Python (the language) is not exactly new as some may assume since it is so popular today — in fact, as of June 2019, Python ranked #1 in the Worldwide PYPL index with 28.08% global share well ahead of Java which had a 20.51% global share. The language was conceived by Guido Van Rossum in 1989, was officially released in 1991, and Python v1.0 was released 1992. Python was initially developed as a general purpose programming language borrowing concepts from C, C++, Modula-3, Perl, Shell Script and ABC. The syntax of Python is designed for readability and thus convoluted and complex to read code are counter to both the design philosophy of the languange and community norms. In a significant way, this simplicity has contributed to the success and popularity of the language and allows beginners to become productive very rapidly. Not only can they learn to write code quickly, the learning curve is reduced because the can read the code of others right away. Three precepts from the 18 contained in The Zen of Python sum up what I (and perhaps many others) enjoy most about the language:
Simple is better than complex.
Complex is better than complicated.
In the face of ambiguity, refuse the temptation to guess.
If the implementation is hard to explain, it’s a bad idea.
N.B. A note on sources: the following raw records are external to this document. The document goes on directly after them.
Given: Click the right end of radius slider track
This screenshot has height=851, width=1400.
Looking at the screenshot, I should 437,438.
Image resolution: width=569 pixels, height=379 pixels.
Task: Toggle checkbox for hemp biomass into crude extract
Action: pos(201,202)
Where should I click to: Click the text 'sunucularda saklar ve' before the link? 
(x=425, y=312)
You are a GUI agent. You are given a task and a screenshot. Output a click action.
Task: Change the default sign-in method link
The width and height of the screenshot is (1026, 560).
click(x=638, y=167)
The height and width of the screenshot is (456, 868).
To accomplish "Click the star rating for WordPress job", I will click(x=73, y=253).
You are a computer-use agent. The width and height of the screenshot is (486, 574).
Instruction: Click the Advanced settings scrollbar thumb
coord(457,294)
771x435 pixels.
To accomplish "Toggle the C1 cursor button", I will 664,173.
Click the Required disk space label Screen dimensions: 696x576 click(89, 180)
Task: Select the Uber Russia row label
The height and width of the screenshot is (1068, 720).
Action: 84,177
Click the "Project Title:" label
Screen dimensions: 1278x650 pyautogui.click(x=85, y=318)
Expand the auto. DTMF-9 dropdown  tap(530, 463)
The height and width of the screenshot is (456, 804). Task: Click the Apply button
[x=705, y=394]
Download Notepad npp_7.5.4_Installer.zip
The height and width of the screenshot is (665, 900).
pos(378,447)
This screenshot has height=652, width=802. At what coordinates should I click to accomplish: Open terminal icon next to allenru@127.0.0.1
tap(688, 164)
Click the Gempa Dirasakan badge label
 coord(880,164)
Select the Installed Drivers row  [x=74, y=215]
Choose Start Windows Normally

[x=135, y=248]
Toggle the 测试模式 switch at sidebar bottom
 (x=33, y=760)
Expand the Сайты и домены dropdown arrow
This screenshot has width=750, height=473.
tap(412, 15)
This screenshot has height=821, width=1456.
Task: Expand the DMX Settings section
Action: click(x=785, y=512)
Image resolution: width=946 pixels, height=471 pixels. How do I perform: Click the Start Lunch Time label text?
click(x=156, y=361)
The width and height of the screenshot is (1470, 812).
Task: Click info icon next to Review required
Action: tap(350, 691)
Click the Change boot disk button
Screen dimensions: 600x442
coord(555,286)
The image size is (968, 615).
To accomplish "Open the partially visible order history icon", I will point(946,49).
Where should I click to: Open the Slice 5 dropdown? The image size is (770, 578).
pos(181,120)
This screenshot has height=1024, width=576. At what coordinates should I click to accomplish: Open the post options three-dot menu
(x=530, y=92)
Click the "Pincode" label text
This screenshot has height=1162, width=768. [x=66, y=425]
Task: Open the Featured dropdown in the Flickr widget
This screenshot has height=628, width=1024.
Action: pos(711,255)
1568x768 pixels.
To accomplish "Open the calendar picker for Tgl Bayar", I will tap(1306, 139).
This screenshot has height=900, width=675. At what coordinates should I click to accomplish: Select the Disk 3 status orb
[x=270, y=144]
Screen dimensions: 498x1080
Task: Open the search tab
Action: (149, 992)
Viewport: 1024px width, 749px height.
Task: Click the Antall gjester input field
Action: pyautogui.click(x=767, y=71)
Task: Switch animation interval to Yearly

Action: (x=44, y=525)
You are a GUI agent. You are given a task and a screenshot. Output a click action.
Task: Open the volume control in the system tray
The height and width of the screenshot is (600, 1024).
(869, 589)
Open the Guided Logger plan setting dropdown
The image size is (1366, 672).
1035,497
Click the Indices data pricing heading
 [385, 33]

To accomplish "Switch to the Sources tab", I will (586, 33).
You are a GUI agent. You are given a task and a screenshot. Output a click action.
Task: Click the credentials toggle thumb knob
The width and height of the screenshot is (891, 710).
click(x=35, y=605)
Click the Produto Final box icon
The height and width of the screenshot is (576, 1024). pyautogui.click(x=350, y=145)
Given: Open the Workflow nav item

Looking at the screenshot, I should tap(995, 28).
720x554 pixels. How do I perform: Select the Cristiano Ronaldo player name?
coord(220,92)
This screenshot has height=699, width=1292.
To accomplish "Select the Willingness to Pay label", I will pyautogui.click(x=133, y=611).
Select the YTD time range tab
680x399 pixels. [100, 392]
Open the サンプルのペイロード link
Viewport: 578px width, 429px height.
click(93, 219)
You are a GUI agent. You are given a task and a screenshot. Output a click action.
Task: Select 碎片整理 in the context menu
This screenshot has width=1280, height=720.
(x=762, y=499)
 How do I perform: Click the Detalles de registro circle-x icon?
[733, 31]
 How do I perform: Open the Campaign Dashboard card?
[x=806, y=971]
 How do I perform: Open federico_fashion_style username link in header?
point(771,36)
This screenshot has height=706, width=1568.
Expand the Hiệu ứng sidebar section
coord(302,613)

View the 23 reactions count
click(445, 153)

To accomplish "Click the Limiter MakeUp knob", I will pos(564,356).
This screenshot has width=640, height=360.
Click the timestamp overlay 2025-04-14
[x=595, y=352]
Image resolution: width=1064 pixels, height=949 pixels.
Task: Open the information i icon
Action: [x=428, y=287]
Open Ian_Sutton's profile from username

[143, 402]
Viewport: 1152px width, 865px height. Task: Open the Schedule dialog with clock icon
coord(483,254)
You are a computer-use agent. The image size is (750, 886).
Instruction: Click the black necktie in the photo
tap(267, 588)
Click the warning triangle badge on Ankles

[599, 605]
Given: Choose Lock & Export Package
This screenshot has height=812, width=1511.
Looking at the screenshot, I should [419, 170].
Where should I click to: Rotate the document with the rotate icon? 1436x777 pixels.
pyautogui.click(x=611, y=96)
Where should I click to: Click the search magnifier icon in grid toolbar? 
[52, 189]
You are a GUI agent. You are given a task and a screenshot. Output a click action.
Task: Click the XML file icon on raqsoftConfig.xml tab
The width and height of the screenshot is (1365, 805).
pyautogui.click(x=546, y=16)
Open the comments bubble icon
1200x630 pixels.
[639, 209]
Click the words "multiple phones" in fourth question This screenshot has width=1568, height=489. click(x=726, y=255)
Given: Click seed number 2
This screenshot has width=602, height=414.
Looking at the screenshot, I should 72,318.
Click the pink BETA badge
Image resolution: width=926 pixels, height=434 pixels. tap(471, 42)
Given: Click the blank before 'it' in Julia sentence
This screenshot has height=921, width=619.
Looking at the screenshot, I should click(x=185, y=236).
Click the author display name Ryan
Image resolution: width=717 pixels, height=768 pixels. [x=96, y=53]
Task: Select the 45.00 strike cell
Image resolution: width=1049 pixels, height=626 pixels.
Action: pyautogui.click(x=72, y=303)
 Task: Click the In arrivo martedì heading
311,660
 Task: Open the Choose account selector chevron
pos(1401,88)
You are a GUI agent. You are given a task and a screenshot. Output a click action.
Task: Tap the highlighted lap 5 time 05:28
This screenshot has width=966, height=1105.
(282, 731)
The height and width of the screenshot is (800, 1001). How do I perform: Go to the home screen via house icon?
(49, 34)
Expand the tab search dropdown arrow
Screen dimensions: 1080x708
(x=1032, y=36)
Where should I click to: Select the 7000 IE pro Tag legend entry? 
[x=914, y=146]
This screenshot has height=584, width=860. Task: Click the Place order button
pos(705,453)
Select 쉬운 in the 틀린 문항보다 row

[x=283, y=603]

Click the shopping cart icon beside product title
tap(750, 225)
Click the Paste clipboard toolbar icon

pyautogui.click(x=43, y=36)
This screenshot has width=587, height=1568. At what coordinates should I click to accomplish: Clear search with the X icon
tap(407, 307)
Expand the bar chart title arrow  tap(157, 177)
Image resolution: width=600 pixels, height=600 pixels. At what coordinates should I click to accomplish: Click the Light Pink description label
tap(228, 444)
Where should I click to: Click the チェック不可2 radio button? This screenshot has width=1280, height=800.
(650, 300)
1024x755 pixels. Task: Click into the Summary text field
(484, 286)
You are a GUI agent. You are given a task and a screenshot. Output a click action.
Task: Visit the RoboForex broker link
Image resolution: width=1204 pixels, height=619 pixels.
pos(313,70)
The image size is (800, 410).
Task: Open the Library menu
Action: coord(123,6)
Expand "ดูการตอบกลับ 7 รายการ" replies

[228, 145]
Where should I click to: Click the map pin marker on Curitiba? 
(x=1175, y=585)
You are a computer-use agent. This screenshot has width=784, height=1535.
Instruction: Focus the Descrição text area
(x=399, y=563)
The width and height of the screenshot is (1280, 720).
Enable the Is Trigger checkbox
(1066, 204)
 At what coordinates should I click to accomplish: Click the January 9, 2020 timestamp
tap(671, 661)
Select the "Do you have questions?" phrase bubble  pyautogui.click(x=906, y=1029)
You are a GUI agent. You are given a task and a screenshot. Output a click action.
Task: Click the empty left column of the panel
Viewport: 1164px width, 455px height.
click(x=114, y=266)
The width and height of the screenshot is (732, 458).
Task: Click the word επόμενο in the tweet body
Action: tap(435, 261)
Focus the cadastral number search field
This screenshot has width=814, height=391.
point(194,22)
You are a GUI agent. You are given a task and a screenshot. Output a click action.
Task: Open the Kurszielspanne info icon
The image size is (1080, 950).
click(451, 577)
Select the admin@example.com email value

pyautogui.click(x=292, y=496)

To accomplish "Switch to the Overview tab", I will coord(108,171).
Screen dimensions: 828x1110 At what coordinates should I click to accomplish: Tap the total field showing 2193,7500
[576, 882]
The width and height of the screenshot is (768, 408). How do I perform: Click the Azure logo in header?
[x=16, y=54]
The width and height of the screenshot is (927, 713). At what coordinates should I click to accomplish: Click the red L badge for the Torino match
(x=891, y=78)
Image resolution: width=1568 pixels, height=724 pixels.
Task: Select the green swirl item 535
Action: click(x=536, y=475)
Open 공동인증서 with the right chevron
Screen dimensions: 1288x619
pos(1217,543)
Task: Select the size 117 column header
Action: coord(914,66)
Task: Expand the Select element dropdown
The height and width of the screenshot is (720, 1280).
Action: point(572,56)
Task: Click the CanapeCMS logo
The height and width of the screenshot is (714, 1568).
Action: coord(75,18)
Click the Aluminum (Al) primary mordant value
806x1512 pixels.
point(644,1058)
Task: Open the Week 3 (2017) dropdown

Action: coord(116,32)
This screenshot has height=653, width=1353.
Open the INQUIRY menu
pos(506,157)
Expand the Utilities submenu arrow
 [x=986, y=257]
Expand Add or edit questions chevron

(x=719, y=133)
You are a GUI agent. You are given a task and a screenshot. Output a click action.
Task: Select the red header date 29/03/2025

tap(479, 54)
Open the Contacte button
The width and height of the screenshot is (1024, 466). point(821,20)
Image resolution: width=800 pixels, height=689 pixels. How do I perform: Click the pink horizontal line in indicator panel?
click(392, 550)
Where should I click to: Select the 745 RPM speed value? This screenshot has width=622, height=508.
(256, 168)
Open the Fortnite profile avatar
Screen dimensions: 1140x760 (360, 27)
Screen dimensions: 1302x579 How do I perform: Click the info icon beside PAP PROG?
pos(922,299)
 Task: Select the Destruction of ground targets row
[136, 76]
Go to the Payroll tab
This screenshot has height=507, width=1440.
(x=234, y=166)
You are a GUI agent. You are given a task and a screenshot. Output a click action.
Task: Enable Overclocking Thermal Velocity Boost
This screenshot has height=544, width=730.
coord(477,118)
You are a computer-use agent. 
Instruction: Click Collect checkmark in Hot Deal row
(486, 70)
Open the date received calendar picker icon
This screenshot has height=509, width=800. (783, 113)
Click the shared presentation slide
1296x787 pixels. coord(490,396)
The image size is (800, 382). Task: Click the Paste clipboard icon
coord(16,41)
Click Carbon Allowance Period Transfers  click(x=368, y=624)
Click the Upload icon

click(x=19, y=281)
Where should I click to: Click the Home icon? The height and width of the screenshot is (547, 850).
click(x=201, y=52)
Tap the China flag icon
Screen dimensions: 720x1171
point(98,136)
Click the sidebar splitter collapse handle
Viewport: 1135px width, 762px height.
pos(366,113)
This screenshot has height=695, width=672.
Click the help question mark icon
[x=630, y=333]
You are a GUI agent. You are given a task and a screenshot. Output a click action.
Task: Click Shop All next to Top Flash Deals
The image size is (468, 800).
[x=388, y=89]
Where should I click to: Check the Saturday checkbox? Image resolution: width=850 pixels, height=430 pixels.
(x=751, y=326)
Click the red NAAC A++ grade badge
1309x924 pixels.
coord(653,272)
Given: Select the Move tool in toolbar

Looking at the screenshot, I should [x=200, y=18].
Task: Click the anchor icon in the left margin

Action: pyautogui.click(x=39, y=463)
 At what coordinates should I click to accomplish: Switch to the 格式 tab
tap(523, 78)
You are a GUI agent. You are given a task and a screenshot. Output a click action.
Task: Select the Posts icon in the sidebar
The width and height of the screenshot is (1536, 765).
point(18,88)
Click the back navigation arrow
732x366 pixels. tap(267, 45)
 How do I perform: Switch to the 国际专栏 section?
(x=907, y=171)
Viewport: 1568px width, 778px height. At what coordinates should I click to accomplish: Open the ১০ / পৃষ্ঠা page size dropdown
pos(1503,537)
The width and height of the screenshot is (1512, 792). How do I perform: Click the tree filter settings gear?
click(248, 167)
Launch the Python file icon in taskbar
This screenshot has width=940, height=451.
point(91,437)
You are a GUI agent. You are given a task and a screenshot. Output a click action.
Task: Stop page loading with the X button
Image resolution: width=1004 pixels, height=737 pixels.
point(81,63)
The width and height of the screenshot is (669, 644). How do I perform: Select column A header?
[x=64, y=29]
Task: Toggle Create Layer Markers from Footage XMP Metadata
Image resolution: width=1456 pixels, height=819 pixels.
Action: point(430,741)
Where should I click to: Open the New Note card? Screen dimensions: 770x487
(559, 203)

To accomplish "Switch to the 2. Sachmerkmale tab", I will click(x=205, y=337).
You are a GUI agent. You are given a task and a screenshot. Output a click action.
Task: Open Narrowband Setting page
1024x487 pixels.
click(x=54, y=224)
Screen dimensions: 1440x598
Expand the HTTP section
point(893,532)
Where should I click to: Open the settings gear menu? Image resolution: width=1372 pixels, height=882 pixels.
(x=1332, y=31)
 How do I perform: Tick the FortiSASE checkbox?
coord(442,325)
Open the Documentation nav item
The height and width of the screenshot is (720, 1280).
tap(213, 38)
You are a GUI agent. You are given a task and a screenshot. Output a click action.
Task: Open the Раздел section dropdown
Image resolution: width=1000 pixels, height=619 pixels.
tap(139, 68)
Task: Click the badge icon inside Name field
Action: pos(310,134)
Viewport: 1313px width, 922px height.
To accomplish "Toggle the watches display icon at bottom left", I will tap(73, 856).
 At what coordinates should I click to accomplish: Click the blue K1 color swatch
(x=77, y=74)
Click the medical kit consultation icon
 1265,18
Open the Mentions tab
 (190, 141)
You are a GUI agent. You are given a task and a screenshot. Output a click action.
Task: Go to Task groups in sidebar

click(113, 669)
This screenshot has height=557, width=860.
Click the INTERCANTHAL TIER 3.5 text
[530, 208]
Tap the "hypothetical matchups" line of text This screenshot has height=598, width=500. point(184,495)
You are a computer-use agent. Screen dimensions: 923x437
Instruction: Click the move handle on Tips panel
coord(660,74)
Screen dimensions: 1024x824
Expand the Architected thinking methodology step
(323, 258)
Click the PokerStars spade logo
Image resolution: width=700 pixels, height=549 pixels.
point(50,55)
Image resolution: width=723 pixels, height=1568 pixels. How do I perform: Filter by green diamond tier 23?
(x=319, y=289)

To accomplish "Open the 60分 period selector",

Orient yourself to the entire Zen of Python as it will help you navigate the community philosophy as well as the motivations behind many language constructs.
Which brings us to Python in the atmospheric and geosciences.
Python has seen at meteoric rise and and rapid acceptance into geosciences within the last decade, but Python had been used in scientific programming since the early 2000s (Van Andel, 1999; Beazley, 2000; Silva, et al, 2001; Hinson, 2002; Sáenz, et al. 2002). The importance of software and computation has always been crucial to atmospheric modeling and weather forecasting, but in the last decade and a half especially, the pressure for skills in scientific software has increased dramatically as the volume and complexity of computational problems have become more demanding. It is not surprising that the inviting “Pythonic” design philosophy and language constructs make implementing algorithms and writing scientific code so much easier.
The development of Python utilities for geoscience has exploded and many things are now very easy and accessible for atmospheric and geoscience analyses, starting with reading and manipulating common file formats like NetCDF, HDF, GRIB and good old ASCII text files (which vast observational datasets have been stored in).
FROM HERE, WHERE …
The hackathon drew a nice sized crowd (there were at least 40 people present during the session I was able to attend) and there were many questions, ranging from how to make the transition to Python least painful, to how to support the community that has broad and varied skills and needs — from Pythonistas to Python newbies. Everyone acknowledges that the transition moving forward will not be easy, but it is important that there is enough support for everyone, no matter where they are.
The transition to Python is moving forward and it will be easier for some than others, but in the realm of computing, change is the denominator in every advance and whether we like it or not, we have to adapt and learn new tools and skills that help make us more productive at what we do. Do so allows our work to remain relevant and valuable to the communities who use it.
RESOURCES YOU CAN USE
The hackathon is over, but some useful resources that were created as a result of it (for participants and everyone) which I think are well worth bookmarking:
- the Hackathon’s main site
- Guide to Scientific Computing in Python with a very nice introduction to Numpy and Xarray!
- and if you’re just getting started with Python, check out their The Python General Guide.
If you’ve been hesitant about jumping into Python, now’s not the time to be shy! No matter where you are in your understanding of the language and how it might fit into your work, there’s no better time than now to get started.